For the study described in the aforementioned article, Westat implemented a three-stage sampling methodology. The study was a national household survey of over 65,000 sampled households, sampled using a three-stage sample design. The third stage of sampling involved selection of a sample of addresses. Although the ABS frame was used as the primary source of addresses for this stage of sampling, as noted in the article, “The main address sample was supplemented by a sample of addresses that were either not on the USPS lists or not locatable from those lists.”
Kalton, Kali and Sigman (2014) also echoed the same sentiment that the coverage of locatable addresses in rural areas has greatly improved due to the 911 conversion campaign. Aside from the under-coverage due to the unlocatable addresses being excluded it can also be related to the accuracy of the geocoding. For example, an address can be right on the border of two census blocks and it will be geocoded to one block but when physically viewed is actually in the other adjacent block. This can result in some addresses being geocoded outside the sampling area and, on the flip side, some addresses can be geocoded in that are actually outside the sampling area.

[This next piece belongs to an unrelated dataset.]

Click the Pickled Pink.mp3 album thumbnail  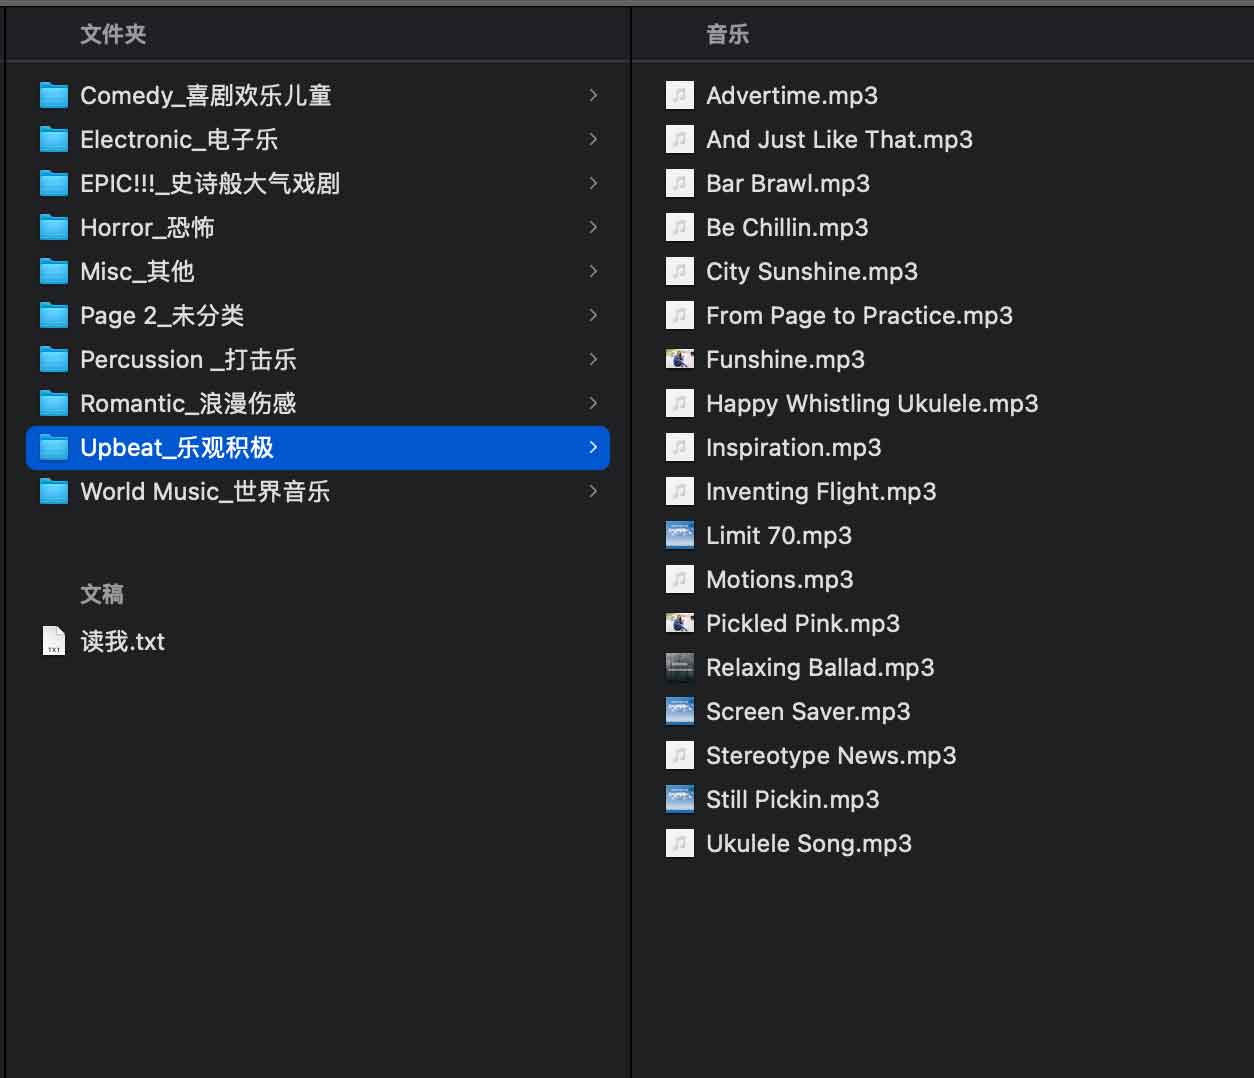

To identify and correct for any discrepancies in geocoding, Kalton, Kali and Sigman (2014) chose to conduct an address coverage enhancement (ACE) procedure for some of the sampled areas. They had field listers physically go out and record whether the addresses identified on the ABS frame as being located in these areas were indeed in or out. It was reported that about 90 percent were correctly geocoded but they did see differences based the type of area (urban vs. rural). In urban areas the accuracy was about 92 percent but for rural areas it was about 79 percent.
At the end of the study Westat deemed that ABS proved to be an acceptable frame for in-person household surveys, which coincides with the findings of other researchers who specialize in this field. For some small-scale surveys of urban areas, it is possible that the ABS frame alone could be used as the sampling frame. For larger studies or in rural areas you would need to incorporate some sort of coverage enhancement procedure. It was also noted that including the no-stat addresses that are not part of the main ABS file could be considered as an option to decrease some of the non-coverage. No-stat addresses do come from the U.S. Postal CDS file but are not part of the main CDS frame. These addresses can’t be mailed to but they can be located for in-person household surveys. Currently there are about 8 million no-stat addresses, with about 10 percent of them being occupied.
Provides the best balance
Government-funded surveys are very concerned with coverage because they can’t afford to have any bias in their outcomes for the reason that policy and program decisions are based on these findings. At the same time they also have budgets that need to be met. In the case of in-person household surveys ABS provides the best balance between coverage and cost. One last note would be that ABS is not limited to this type of research. On the contrary, it’s a workhorse for probability-based panel recruitments, multimode surveys, non-response follow-ups and for designing stratified samples for the hard-to-reach populations, providing the highest efficiency rates without jeopardizing coverage.